### What you have to do
Copy out every entry precisely.

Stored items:
....

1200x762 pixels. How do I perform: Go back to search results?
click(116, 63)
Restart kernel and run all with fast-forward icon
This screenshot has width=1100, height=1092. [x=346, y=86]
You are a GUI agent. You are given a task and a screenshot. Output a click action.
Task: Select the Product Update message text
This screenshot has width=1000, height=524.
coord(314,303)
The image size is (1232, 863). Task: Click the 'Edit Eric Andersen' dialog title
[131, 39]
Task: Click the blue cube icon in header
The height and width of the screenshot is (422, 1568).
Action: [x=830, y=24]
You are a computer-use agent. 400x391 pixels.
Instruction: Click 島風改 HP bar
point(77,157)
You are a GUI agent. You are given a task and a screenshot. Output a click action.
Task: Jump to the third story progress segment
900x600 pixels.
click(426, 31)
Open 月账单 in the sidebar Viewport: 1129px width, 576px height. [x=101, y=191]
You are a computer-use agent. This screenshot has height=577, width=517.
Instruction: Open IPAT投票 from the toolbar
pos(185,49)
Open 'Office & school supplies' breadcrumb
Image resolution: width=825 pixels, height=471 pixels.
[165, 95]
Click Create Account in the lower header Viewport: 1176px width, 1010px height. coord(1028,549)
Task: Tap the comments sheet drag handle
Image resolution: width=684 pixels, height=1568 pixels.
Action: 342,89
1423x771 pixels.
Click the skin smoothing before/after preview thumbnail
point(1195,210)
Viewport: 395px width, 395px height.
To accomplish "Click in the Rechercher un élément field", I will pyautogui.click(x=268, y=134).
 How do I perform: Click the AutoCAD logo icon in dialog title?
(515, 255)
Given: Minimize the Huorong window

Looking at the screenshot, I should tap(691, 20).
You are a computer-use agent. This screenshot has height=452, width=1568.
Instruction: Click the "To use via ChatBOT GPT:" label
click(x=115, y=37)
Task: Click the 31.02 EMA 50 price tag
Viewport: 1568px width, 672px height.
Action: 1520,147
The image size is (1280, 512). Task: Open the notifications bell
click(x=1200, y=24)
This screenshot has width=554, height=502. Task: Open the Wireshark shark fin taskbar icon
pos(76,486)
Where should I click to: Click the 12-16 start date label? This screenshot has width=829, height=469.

....

### Answer space
1200x762 pixels. How do I perform: Go back to search results?
click(116, 63)
Restart kernel and run all with fast-forward icon
This screenshot has width=1100, height=1092. [x=346, y=86]
You are a GUI agent. You are given a task and a screenshot. Output a click action.
Task: Select the Product Update message text
This screenshot has width=1000, height=524.
coord(314,303)
The image size is (1232, 863). Task: Click the 'Edit Eric Andersen' dialog title
[131, 39]
Task: Click the blue cube icon in header
The height and width of the screenshot is (422, 1568).
Action: [x=830, y=24]
You are a computer-use agent. 400x391 pixels.
Instruction: Click 島風改 HP bar
point(77,157)
You are a GUI agent. You are given a task and a screenshot. Output a click action.
Task: Jump to the third story progress segment
900x600 pixels.
click(426, 31)
Open 月账单 in the sidebar Viewport: 1129px width, 576px height. [x=101, y=191]
You are a computer-use agent. This screenshot has height=577, width=517.
Instruction: Open IPAT投票 from the toolbar
pos(185,49)
Open 'Office & school supplies' breadcrumb
Image resolution: width=825 pixels, height=471 pixels.
[165, 95]
Click Create Account in the lower header Viewport: 1176px width, 1010px height. coord(1028,549)
Task: Tap the comments sheet drag handle
Image resolution: width=684 pixels, height=1568 pixels.
Action: 342,89
1423x771 pixels.
Click the skin smoothing before/after preview thumbnail
point(1195,210)
Viewport: 395px width, 395px height.
To accomplish "Click in the Rechercher un élément field", I will pyautogui.click(x=268, y=134).
 How do I perform: Click the AutoCAD logo icon in dialog title?
(515, 255)
Given: Minimize the Huorong window

Looking at the screenshot, I should tap(691, 20).
You are a computer-use agent. This screenshot has height=452, width=1568.
Instruction: Click the "To use via ChatBOT GPT:" label
click(x=115, y=37)
Task: Click the 31.02 EMA 50 price tag
Viewport: 1568px width, 672px height.
Action: 1520,147
The image size is (1280, 512). Task: Open the notifications bell
click(x=1200, y=24)
This screenshot has width=554, height=502. Task: Open the Wireshark shark fin taskbar icon
pos(76,486)
Where should I click to: Click the 12-16 start date label? This screenshot has width=829, height=469.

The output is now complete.